= Thomas Rumble =

Thomas William Rumble FRSE MICE MIME FGS (1832-1883) was a 19th-century British railway engineer (and locomotive designer), architect, geologist and adventurer.

==Life==
He was born in London on Boxing Day, 26 December 1832. He was educated at Reading school by Richard Valpy. Around 1847 he joined his father's architectural practice in London.

Around 1848 he went to the east coast of the United States. In 1850 he obtained the post of Assistant Engineer on the Central Railway of New Jersey. Jumping jobs he was also then involved in laying out the Erie and Forest Lawn Cemetery, Berks County Baths and Buffalo Public Washhouses.

He returned to England in the summer of 1852 undertaking the construction of All Saints Church at Kensington Park. However, with a continuing wanderlust went to India at the end of the summer of 1853, gaining employment on the Bombay, Baroda and Central India Railway. However, ill-health caused him to return to England in February 1854. After a short period of freelancing as Superintending Engineer for the Arthington Water Works under Thomas Hawksley he set up an office in the Westminster district of London. In 1857 he was appointed Engineer to the Atlas Steel Works in Sheffield.

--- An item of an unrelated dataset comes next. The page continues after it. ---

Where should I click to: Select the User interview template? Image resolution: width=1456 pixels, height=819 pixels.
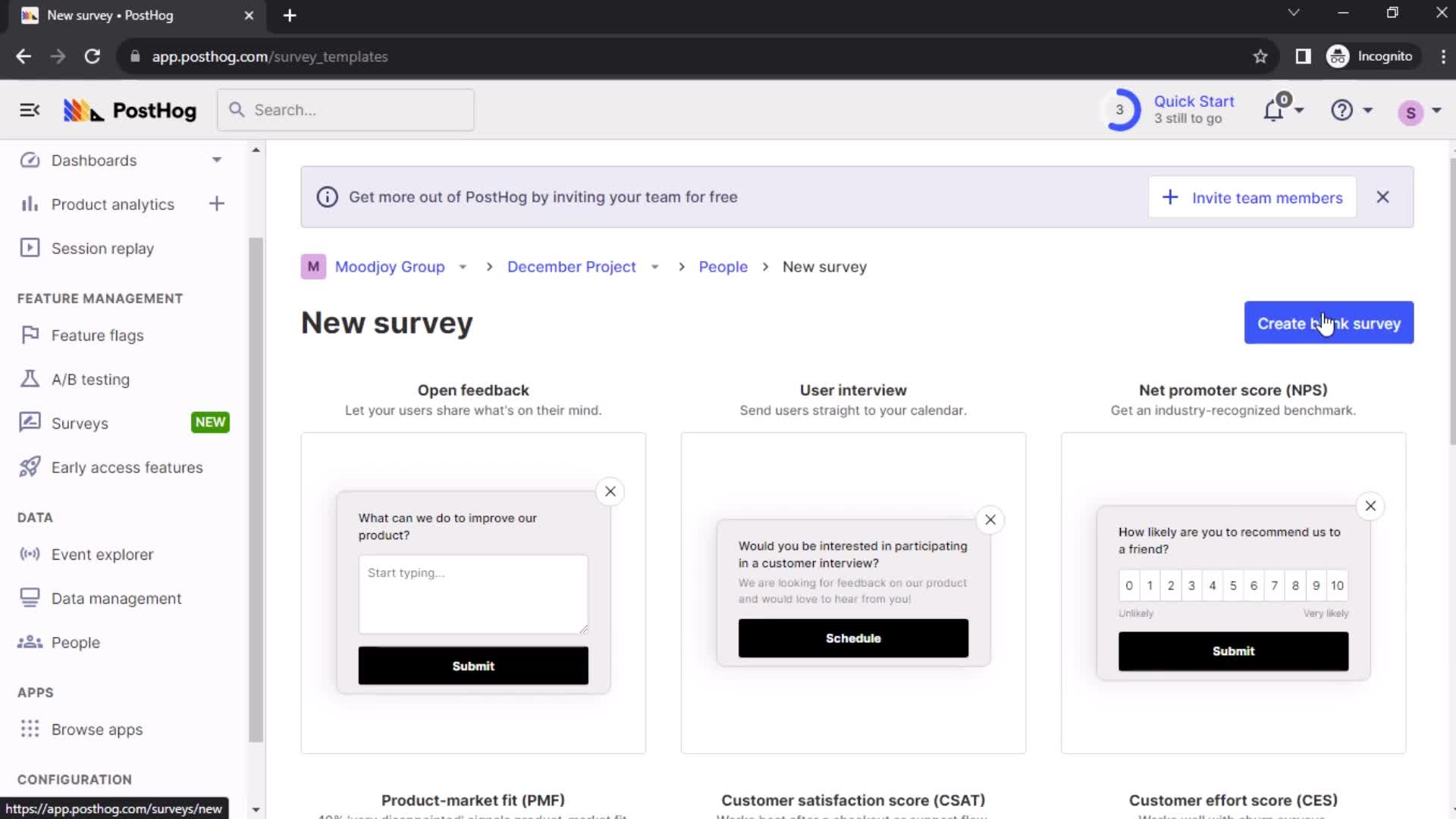point(853,590)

In 1860 he became a Member of the Institute of Mechanical Engineers. His address was then given as 6 Broad Street Buildings in London. In 1866 he appears as the designer of a locomotive for the Great Western Railway. In 1869 he made a study tour to the United States to look at recent technological improvements. A further visit in 1872 included visiting Chicago after the Great Fire to study how bank vaults had survived the inferno. On his return to London he oversaw the construction of extensive new vaults for the National Safe Deposit Company on Queen Victoria Street.

In 1876 he became Chief Engineer to the Southwark and Vauxhall Water Company. This position included laying the main 30 inch water main under the River Thames.

In 1881 he was elected a Fellow of the Royal Society of Edinburgh. His proposers were John Frederick Bateman, Robert Etheridge, James Abernethy and Sir John Hawkshaw.

His health began to fail in 1881, suffering from anemia (probably pernicious anaemia contracted during his trip to India). He retired to the Isle of Wight late in 1882.

He died on 21 April 1883 at Bonchurch on the Isle of Wight and is buried there in the New Churchyard.